= Exercise prompt =
Below are some records; output exactly the lines from the line with "Task: Select row 1 header" to the line with "Task: Open the Viewing preferences pane", both ends kept, and nothing more.
- - - - -
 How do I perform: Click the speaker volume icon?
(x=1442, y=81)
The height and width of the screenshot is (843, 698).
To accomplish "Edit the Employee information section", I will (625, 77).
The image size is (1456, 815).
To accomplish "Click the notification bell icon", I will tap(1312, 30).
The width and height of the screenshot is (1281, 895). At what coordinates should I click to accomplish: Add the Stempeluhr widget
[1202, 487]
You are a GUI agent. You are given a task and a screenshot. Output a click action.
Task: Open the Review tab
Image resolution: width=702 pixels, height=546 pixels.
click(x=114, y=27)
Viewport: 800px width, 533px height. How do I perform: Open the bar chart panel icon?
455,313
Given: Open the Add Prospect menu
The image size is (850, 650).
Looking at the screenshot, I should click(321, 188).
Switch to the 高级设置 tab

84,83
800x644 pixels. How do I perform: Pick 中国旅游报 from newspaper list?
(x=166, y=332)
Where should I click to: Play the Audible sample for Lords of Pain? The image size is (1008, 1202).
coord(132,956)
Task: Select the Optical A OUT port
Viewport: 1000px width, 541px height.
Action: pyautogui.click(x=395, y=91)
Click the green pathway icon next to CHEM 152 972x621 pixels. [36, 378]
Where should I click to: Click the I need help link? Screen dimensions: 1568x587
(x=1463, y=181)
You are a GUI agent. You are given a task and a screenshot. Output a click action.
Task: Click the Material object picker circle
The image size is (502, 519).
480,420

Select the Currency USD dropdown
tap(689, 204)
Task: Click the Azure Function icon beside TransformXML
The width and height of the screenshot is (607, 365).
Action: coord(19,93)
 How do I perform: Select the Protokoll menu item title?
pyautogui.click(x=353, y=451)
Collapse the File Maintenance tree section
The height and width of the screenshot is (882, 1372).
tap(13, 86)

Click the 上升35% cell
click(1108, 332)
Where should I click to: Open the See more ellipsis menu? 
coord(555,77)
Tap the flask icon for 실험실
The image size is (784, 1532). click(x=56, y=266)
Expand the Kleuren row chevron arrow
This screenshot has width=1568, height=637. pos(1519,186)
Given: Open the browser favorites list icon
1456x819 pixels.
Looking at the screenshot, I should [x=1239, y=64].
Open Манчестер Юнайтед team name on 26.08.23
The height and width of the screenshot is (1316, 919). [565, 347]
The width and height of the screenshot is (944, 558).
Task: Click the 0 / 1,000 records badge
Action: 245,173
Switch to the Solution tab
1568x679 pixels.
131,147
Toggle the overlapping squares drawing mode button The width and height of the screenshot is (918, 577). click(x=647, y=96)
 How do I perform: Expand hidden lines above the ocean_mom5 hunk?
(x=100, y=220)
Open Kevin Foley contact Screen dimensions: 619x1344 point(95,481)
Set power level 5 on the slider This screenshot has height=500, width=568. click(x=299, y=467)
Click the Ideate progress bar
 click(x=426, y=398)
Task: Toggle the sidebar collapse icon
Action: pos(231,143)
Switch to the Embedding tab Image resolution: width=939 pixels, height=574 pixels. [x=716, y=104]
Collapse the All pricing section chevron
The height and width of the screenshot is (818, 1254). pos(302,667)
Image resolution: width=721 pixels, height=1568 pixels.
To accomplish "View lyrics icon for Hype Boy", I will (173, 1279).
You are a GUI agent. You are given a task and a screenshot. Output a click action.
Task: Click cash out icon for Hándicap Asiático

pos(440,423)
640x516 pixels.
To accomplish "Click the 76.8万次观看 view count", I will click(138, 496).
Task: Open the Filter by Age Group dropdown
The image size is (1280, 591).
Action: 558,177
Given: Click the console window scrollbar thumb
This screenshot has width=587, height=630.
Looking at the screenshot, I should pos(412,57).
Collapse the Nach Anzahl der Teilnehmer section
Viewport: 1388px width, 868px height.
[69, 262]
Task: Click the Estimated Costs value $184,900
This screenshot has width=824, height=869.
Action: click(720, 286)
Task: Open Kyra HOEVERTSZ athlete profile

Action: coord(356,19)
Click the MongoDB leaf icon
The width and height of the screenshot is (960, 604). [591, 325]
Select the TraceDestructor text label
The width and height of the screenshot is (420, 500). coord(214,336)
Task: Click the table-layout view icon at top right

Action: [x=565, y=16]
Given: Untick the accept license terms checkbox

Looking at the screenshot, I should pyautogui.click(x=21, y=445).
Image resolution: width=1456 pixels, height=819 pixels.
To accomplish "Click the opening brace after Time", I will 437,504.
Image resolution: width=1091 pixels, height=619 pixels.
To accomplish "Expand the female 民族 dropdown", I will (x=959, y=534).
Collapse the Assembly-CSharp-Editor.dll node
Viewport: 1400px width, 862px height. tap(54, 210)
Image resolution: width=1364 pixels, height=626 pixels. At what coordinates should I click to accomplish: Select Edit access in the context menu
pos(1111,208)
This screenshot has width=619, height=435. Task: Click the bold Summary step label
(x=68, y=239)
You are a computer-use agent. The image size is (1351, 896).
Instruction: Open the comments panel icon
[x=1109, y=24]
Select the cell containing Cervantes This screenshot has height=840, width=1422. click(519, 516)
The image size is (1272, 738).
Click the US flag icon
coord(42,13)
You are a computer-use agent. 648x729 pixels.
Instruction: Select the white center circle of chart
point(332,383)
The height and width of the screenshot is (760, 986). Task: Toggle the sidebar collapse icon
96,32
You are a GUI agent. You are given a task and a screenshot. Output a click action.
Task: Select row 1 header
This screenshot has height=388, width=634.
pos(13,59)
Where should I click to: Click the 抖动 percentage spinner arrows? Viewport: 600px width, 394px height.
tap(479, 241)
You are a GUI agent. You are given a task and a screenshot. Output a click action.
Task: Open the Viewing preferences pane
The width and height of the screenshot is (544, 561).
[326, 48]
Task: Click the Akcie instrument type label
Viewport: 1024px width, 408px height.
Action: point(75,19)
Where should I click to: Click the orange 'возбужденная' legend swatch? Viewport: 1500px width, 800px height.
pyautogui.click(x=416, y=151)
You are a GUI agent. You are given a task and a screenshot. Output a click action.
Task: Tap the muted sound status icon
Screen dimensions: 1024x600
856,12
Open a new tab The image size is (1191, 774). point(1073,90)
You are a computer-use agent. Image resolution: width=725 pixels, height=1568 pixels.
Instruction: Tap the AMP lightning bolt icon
- - - - -
= Solution for this exercise =
Task: Select row 1 header
This screenshot has height=388, width=634.
pos(13,59)
Where should I click to: Click the 抖动 percentage spinner arrows? Viewport: 600px width, 394px height.
tap(479, 241)
You are a GUI agent. You are given a task and a screenshot. Output a click action.
Task: Open the Viewing preferences pane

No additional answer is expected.